* **EXTRAIT FOURNI**:
------------------------------------
La ligne de chemin de fer reliant Mulhouse à Thann est inaugurée le 1er septembre 1839. 130 ans plus tard, en 1969, la Cité du Bollwerk est dans ce contexte sélectionnée afin d’abriter le Musée Français du Chemin de Fer.
Un spectacle
ferroviaire
Où commence l’histoire ferroviaire ? Si l’on est tenté de revenir aux premiers traîneaux de l’Egypte ancienne, aux voies romaines à ornières ou aux rails en bois du Moyen Âge et de la Renaissance, le XIXe siècle s’impose comme l’âge d’or du chemin de fer.
“M’attrape qui peut” ou “catch me who can” est dans ce contexte désignée comme la première locomotive à vapeur de démonstration.
Créée par le britannique Richard Trevithick, cette machine à quatre roues est présentée au public londonien en 1808. Roulant sur un chemin circulaire de 200 mètres, la “machine de Trevithick” atteint alors les 20 km/h. A l’ombre des palissades, le public, venu en nombre et ôté de cinq shillings, assiste à ce spectacle inattendu. Alors que les plus téméraires montent sur l’unique wagon, l’inventeur, bientôt ruiné, n’a qu’une seule certitude, il ne s’agit là que d’une attraction anticipant ce qui deviendra par la suite l’une des plus grandes inventions de la période contemporaine : celle du transport ferroviaire.
“Une légère esquisse
de l’histoire”
------------------------------------
* **DONNÉES EXTRAITES**:
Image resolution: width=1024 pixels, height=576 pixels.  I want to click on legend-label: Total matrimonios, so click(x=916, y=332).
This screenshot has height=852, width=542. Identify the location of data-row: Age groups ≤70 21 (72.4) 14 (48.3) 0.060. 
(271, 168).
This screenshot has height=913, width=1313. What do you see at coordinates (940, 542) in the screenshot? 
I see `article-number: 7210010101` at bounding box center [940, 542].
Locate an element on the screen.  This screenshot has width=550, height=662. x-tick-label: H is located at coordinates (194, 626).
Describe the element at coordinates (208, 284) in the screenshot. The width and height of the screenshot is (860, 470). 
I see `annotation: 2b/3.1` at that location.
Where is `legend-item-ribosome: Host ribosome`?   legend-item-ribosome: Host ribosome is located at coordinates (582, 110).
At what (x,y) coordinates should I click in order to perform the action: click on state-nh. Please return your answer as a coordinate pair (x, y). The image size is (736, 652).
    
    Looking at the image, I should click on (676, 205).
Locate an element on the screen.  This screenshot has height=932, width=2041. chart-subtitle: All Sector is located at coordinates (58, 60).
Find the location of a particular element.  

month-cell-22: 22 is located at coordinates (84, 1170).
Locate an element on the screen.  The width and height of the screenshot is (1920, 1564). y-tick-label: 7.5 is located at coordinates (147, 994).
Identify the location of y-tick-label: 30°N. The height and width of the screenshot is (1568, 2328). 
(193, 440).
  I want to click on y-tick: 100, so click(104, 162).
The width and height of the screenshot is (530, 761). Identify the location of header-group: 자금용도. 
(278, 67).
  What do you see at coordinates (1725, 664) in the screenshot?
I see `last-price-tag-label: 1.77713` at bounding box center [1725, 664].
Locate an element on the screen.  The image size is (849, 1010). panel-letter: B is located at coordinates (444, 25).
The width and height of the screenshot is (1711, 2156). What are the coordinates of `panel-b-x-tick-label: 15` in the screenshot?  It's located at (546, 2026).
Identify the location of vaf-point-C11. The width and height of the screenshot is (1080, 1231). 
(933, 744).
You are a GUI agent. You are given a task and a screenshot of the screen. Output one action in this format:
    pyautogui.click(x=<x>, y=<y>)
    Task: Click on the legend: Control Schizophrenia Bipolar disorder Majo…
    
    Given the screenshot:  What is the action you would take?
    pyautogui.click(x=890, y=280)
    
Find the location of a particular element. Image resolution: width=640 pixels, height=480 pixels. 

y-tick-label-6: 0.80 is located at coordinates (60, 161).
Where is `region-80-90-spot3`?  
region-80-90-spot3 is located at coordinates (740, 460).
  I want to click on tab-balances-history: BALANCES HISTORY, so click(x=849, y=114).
------------------------------------
* **TRAVAIL DEMANDÉ**:
(1) Répondez, s'il vous plaît, à ces questions sur l'extrait consacré à l'histoire ferroviaire :
(a) À quelle date la ligne reliant Mulhouse à Thann est-elle inaugurée ?
(b) Qui a créé la locomotive « M'attrape qui peut » ?
(c) Quelle vitesse la « machine de Trevithick » atteint-elle ?
(2) Reprenez l'extrait sur l'histoire ferroviaire après son dernier intertitre et écrivez-en la suite en un court paragraphe.

* **RÉPONSES DANS L'ORDRE**:
(1)
(a) Le 1er septembre 1839.
(b) Le Britannique Richard Trevithick.
(c) 20 km/h.

(2)
Créé en 1833, Le Musée des Familles, Lecture du Soir se propose de dispenser “un cours complet d’instruction familière, amusante, variée, à la portée de tous”. S’adressant à un large lectorat, ce périodique richement illustré choisit de consacrer l’un de ses premiers articles aux chemins de fer. Après avoir précisé que ces derniers sont encore “peu connus en France”, le rédacteur s’attache à décrire le développement du transport ferroviaire de marchandises à partir de deux exemples : la ligne anglaise entre Manchester et Liverpool (1830) ainsi que celle de Saint-Étienne à Andrézieux (1827). Les gravures pittoresques, complétées de schémas techniques, permettent ainsi aux abonnés de découvrir ce qui est alors présenté comme un mode de transport en devenir. En effet, si l’Angleterre a d’ores et déjà inauguré sa première ligne voyageurs entre Stockton et Darlington (1825), la France poursuit ses travaux, menés notamment par les frères Seguin.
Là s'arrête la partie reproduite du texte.